Wali Kota menegaskan, digitalisasi pendataan bansos diharapkan mampu meminimalisir kesalahan penyaluran bantuan yang selama ini kerap tidak tepat sasaran. Ia menilai, bantuan sosial harus benar-benar diterima masyarakat yang membutuhkan dan terintegrasi dengan data kependudukan.

“Persoalan bansos selama ini adalah penerima yang tidak tepat, sementara yang kita inginkan diberikan kepada mereka yang benar-benar membutuhkan. Tadi sudah simulasi, saya sudah lihat bahwa susah untuk ditukar,” bebernya.

Ia berharap, pelatihan yang berlangsung selama dua hari tersebut dapat berjalan optimal sehingga menghasilkan data penerima bansos yang valid dan akurat.

“Kita berharap dari kerja ini pada waktunya kita memiliki data yang valid tentang penerima bansos dan bantuan sosial maupun bantuan-bantuan lain itu tepat sasaran,” tandasnya.

Sementara itu, Pelaksana Tugas (Plt) Deputi Bidang Transformasi Digital Pemerintah Kementerian PANRB, Cahyono Tri Birowo menegaskan, transformasi digital dalam program bansos akan mengubah pendekatan penyaluran bantuan dari berbasis program menjadi berbasis kebutuhan setiap individu.

“Salah satu strategi transformasi digital adalah pemanfaatan data lintas sektoral.
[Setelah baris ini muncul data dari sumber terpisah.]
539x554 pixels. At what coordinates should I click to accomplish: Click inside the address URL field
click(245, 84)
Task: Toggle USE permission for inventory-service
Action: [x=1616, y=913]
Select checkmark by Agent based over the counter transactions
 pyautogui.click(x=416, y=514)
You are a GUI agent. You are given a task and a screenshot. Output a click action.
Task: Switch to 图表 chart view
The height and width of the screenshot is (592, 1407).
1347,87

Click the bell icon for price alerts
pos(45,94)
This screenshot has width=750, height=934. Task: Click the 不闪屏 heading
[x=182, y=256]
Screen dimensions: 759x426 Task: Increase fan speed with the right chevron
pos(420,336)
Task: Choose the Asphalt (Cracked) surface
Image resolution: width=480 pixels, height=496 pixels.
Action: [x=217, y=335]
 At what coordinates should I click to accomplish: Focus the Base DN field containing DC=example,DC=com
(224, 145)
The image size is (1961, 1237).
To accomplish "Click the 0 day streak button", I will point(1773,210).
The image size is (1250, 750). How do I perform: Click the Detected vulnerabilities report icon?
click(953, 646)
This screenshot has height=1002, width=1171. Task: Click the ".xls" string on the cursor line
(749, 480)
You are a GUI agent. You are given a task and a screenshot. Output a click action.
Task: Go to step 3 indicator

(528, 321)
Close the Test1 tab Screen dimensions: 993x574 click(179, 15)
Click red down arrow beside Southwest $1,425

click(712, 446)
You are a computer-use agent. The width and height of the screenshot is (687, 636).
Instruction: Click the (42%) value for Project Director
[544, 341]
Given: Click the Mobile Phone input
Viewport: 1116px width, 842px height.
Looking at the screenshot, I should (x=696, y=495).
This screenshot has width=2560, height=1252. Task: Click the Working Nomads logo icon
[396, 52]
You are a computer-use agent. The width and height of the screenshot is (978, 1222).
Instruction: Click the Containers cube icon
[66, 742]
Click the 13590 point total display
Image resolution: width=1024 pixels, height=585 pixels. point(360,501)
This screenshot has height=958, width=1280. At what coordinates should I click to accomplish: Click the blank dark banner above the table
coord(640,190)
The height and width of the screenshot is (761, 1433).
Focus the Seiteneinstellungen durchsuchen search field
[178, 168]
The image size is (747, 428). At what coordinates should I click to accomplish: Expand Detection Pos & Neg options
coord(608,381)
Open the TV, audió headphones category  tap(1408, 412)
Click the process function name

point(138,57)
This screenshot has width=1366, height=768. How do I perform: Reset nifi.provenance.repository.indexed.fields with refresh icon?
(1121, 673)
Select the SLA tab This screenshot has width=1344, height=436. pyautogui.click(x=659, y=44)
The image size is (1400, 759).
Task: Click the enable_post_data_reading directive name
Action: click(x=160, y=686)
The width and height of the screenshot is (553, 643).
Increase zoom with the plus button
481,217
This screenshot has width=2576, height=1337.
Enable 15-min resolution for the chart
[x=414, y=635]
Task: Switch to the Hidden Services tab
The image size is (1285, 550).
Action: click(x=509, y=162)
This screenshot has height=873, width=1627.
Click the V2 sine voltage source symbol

Bayangkan setiap warga memiliki karakteristik data secara khas, misalnya penggunaan listrik, pendapatan yang diperoleh, tingkat kesehatan dan sebagainya,” ujarnya.

Menurutnya, pemanfaatan sistem otomatisasi data akan membantu pemerintah menentukan karakteristik penerima bantuan secara lebih akurat.

“Kalau semua data diperoleh dengan menggunakan sistem terotomasi, kita dapat menentukan karakteristik khas kepada setiap warga yang mendapatkan bantuan,” jelasnya.

Ia juga berharap, pelatihan tersebut mampu meningkatkan kualitas kerja para agen melalui pemanfaatan aplikasi portal perlindungan sosial (Parlinsos), yang didukung infrastruktur data publik.

“Pemanfaatan identitas digital, pertukaran data secara digital, dan pembayaran digital akan menjadi nilai tambah sehingga petugas dapat memiliki data yang lebih tepat,” tandasnya.